A Case That Started With a Wrongful Deportation

Kilmar Abrego Garcia became one of the most prominent figures in the national immigration debate after the Trump administration deported him to El Salvador in early 2025 — despite a federal court order explicitly barring his removal there. The order existed because Abrego Garcia had previously been granted protected status due to documented threats of gang violence in El Salvador.

The administration sent him anyway. What followed was a months-long legal battle involving federal courts, the Supreme Court, and multiple congressional hearings. The Supreme Court ultimately ruled that the government was required to facilitate his return, and Abrego Garcia was brought back to the United States. Shortly after, federal prosecutors in Tennessee hit him with human trafficking charges — charges stemming from a 2022 traffic stop that had previously resulted in no indictment.

What the Judge Found: Retaliation, Not Justice

Judge Crenshaw’s ruling cut to the heart of the prosecution’s legitimacy. The investigation underlying the charges had originally been closed — and was only reopened after Abrego Garcia won his legal battle over the deportation. In the judge’s words, the objective evidence showed that, absent Abrego Garcia’s successful lawsuit, “the Government would not have brought this prosecution.”

The judge also cited public statements made by acting Attorney General Todd Blanche on Fox News as direct evidence of a “tainted investigation.” Blanche had discussed the case in ways that, according to the court, demonstrated the prosecution was politically motivated rather than independently driven by evidence of criminal conduct.

That’s a significant finding. Federal judges rarely use the phrase “abuse of prosecuting power” — it carries a specific legal weight that goes beyond finding the charges insufficient. It means the court concluded the government’s prosecutorial machinery was being weaponized against an individual because he dared to assert his legal rights in court.

The DOJ Fights Back — and Vows to Appeal

The Justice Department did not accept the ruling quietly.
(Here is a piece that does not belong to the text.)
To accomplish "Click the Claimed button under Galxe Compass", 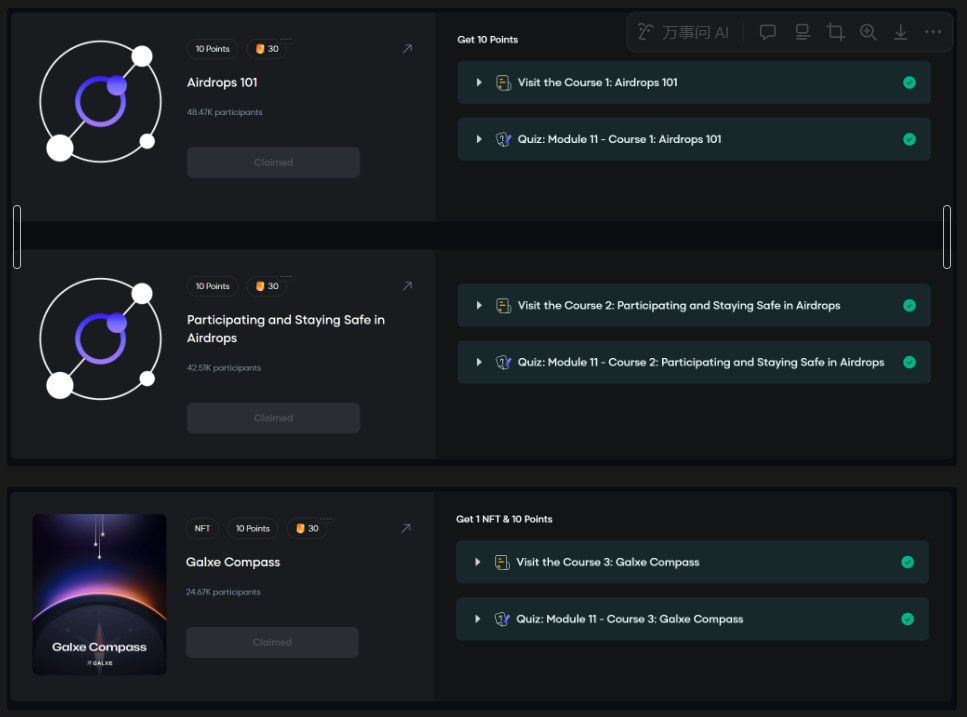I will (x=272, y=642).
A spokesperson immediately labeled Judge Crenshaw “another activist judge” who “placed politics above public safety” — the same language the administration has used to dismiss other adverse court rulings. The department announced it will appeal the dismissal, meaning this legal fight is far from over.

Whether an appeals court will reinstate the charges remains to be seen. But for now, the dismissal stands. And the ruling adds to a growing body of judicial findings that the administration’s handling of the Abrego Garcia case has repeatedly crossed legal and constitutional lines.
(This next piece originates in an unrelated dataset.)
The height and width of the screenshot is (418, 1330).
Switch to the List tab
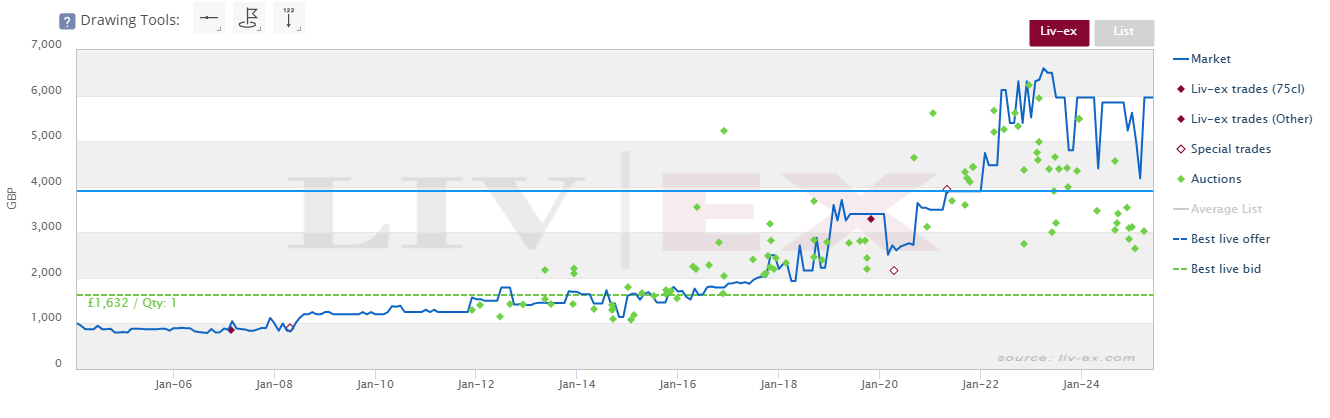tap(1124, 32)
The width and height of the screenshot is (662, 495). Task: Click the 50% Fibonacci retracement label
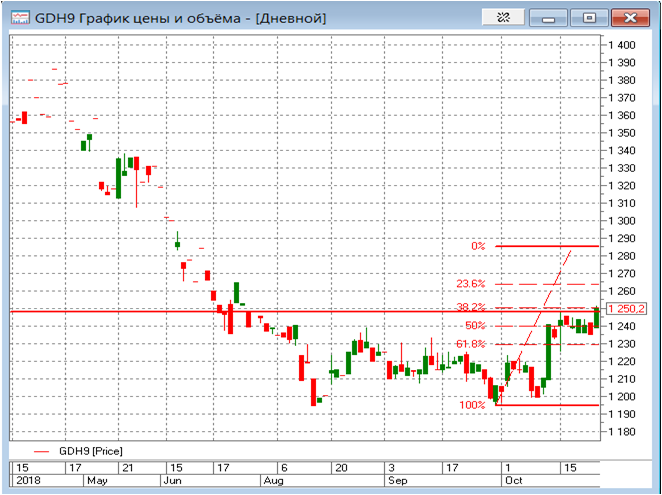(474, 325)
What This Means for Americans

The Abrego Garcia case has always been about something bigger than one man’s deportation. It’s about whether the government can ignore court orders, deport people into danger, and then prosecute them when they legally fight back. A federal judge just said: no, it cannot. That boundary matters for everyone — not just immigrants — because the legal protections used to challenge Abrego Garcia’s treatment are the same ones that protect every person who takes the government to court.